US attacks Yemen after operation against UK tanker in solidarity with Palestinians
US forces have attacked Yemen, hours after a British oil tanker was struck with a missile and set alight in the Gulf of Aden after transiting the Red Sea.
The US military’s Central Command (CENTCOM) said it had carried out a strike early Saturday morning on a Yemeni “anti-ship missile aimed into the Red Sea and which was prepared to launch.”
“Forces subsequently struck and destroyed the missile,” it added in a statement published on social media platform X, formerly known as Twitter.
On Friday evening, an oil tanker operated on behalf of the commodities group Trafigura was struck in the Red Sea by a missile, a company spokesperson said in a statement.
Yemen’s armed forces have declared US and British ships as legitimate targets after the two countries launched strikes at different locations across the Arab nation in support of Israel. Yemen has been targeting Israeli vessels in solidarity with the Palestinians in order to force Tel Aviv to stop its destructive war on Gaza.
The Marlin Luanda, a petroleum products tanker vessel, was struck by the missile in the Gulf of Aden. Firefighting equipment on board is being used to suppress a fire in one of the cargo tanks, the spokesperson said.
“We remain in contact with the vessel and are monitoring the situation carefully,” Trafigura, which has offices in Britain, said. “Military ships in the region are underway to provide assistance.”
Trafigura said the vessel is flagged under the Marshall Islands.
Yemeni Armed Forces later claimed responsibility for the attack, describing the vessel as a “British oil ship.”
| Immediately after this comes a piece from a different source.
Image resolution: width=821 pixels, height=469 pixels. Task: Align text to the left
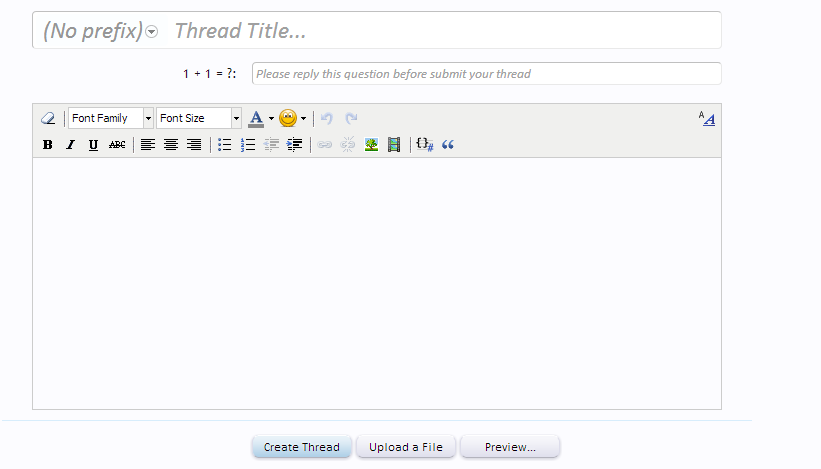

Yemeni forces used a “number of appropriate naval missiles. The strike was direct and resulted in the burning of the vessel,” the Yemeni military spokesperson Yahya Saree said in a statement.
Earlier on Friday, Yemeni naval forces fired an anti-ship ballistic missile from Yemen towards the USS Carney destroyer in the Gulf of Aden, CENTCOM said.
Yemenis have declared their open support for Palestine’s struggle against the Israeli occupation since the regime launched a devastating war on Gaza on October 7 after the territory’s Palestinian resistance movements carried out a surprise retaliatory attack, dubbed Operation Al-Aqsa Storm, against the occupying entity.
The United States and United Kingdom have been carrying out strikes against Yemen after the Biden administration and its allies offered the Tel Aviv regime unqualified support, and said that Yemeni forces bear the consequences of their attacks against Israeli-owned ships or merchant vessels heading to the occupied territories.
Yemeni Armed Forces have said that they won’t stop their attacks until unrelenting Israeli ground and aerial offensives in Gaza, which have killed at least 26,083 people and wounded another 64,487 individuals, come to an end.
Leader of the Ansarullah resistance movement, Abdul-Malik al-Houthi, has said that it is “a great honor and blessing to be confronting America directly.”
The attacks have forced some of the world’s biggest shipping and oil companies to suspend transit through one of the world’s most important maritime trade routes.
Tankers are instead adding thousands of miles to international shipping routes by sailing around the continent of Africa rather than going through the Suez Canal.